Preterm birth (PTB), defined as birth <37 weeks of gestational age (GA), has been estimated to affect one in nine infants worldwide and represents the most significant cause of neonatal death [1]. Likewise, early PTB (ePTB, birth <34 weeks of GA) also represents a high risk of heart failure, infections and neonatal mortality [2]. Additionally, women who give birth before 37 weeks of GA have an increased risk of preterm deliveries in their second pregnancies [3]. Many strategies have been used to reduce the risk of PTB, particularly, the use of progesterone and cervical cerclage, which have limitations such as cost, availability and safety [4]. One strategy focused on the prevention of PTB is the administration of long-chain polyunsaturated fatty acids (LCPUFA) during pregnancy, which is accessible and cheap and has minimal side effects.
Omega 3 LCPUFA, including eicosapentaenoic acid (EPA) and docosahexaenoic acid (DHA), are essential in metabolic and physiological processes during embryonic and fetal development [5]. Although higher intakes of DHA and EPA’s have been recommended worldwide, Dietary Reference Intakes (DRIs) have not been established.
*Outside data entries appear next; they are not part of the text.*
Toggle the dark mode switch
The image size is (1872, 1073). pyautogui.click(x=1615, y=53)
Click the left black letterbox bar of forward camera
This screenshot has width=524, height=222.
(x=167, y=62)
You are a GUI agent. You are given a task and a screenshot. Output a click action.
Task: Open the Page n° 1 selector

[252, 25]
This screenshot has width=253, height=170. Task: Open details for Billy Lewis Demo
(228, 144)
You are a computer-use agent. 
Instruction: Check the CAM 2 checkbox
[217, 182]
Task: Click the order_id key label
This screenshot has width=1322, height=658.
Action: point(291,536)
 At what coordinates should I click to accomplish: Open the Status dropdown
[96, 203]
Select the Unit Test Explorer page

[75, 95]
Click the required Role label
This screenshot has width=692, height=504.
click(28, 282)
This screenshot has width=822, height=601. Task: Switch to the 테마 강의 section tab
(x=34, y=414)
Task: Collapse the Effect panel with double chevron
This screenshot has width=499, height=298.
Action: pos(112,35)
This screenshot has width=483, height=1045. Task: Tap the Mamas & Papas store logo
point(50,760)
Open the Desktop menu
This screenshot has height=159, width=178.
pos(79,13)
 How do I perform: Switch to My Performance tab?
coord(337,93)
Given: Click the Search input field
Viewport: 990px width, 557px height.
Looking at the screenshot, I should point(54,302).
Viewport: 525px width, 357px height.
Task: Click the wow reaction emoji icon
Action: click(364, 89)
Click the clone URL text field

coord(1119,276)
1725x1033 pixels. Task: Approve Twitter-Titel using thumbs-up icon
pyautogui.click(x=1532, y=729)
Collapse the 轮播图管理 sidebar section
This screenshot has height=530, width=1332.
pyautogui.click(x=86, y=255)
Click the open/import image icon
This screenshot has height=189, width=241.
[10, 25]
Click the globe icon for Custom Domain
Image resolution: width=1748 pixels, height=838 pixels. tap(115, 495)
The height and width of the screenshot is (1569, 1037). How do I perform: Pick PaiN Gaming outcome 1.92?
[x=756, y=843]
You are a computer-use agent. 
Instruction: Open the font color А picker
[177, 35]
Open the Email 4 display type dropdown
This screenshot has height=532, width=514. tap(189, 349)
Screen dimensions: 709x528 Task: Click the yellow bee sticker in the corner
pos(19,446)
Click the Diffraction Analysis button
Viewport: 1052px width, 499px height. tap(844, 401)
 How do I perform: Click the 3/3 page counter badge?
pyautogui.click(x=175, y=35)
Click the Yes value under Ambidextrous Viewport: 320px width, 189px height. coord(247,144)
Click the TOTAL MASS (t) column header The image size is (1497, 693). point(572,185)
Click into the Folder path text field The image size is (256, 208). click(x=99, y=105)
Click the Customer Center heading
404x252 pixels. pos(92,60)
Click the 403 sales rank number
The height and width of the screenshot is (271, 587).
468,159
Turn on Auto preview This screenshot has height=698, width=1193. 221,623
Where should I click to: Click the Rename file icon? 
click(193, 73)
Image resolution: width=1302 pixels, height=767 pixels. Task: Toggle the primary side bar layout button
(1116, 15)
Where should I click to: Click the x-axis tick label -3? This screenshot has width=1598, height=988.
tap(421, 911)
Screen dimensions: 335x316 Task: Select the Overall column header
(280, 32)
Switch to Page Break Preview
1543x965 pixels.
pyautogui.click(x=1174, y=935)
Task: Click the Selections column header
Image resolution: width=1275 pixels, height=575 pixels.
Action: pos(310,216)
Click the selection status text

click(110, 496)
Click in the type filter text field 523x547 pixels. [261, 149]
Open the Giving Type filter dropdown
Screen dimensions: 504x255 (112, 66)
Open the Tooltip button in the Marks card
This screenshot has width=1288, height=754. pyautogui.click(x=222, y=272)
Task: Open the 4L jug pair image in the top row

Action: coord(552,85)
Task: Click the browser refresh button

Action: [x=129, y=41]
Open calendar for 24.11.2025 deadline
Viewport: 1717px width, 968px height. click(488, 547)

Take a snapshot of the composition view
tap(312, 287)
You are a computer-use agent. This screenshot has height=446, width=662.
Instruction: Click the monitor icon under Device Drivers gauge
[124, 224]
The Institute of Medicine (IOM) recommends that the intake of EPA and DHA contributes to 10 percent of the total omega 3 fatty acid intake (160 mg per day approximately) [6]. In the case of the Food and Agriculture Organization (FAO), the recommendation is an intake of 200 mg/day of DHA during pregnancy [7].
Lower plasma levels of omega 3 LCPUFAs during pregnancy have been associated with detrimental perinatal outcomes, such as preterm delivery [8] and preeclampsia [9]. However, until now, there is no consensus on whether omega 3 supplementation during pregnancy reduces the risk of prenatal complications. A significant number of studies have been carried out to address this topic, including randomized controlled trials (RCTs) and meta-analyses. Some of them have shown a significant association between the consumption of fish or DHA supplements in pregnancy and decreased PTB incidence [10][11][12], but others have failed to demonstrate this association [13]. In 2010, Makrides et al. conducted an RCT to evaluate the impact of DHA supplementation during pregnancy on maternal depression and concluded that the consumption of DHA was associated with a decrease in the incidence of ePTB compared to the control group [14]. However, this outcome was secondary, and the analyses were not adjusted for multiplicity, limiting the confidence in the results. Olsen et al. showed in an RCT that fish oil does not prevent PTB in Chinese women; however, it is important to consider that supplementation started at midgestation [15]. Among the mechanisms suggested to explain the effect of omega 3 on PTB are the production of eicosanoids involved in the parturition process [16] and their role in the inflammatory pathway, including an increase in resolving R3 production [17][18]. Besides its tocolytic properties, omega 3 may also have an effect on the electrical activity of the myometrium during the pre-labor period, demonstrating an antiarrhythmic effect that could explain the role of omega 3 in the prevention of PTB [19].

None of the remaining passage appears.